TASK DESCRIPTION —
Write down each entry again, exactly as it reads.

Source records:
────────

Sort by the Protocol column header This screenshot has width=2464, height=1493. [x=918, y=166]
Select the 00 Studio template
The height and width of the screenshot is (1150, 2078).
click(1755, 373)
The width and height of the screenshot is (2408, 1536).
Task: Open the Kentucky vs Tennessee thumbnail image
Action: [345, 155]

────────

SOLUTION —
Sort by the Protocol column header This screenshot has width=2464, height=1493. [x=918, y=166]
Select the 00 Studio template
The height and width of the screenshot is (1150, 2078).
click(1755, 373)
The width and height of the screenshot is (2408, 1536).
Task: Open the Kentucky vs Tennessee thumbnail image
Action: [345, 155]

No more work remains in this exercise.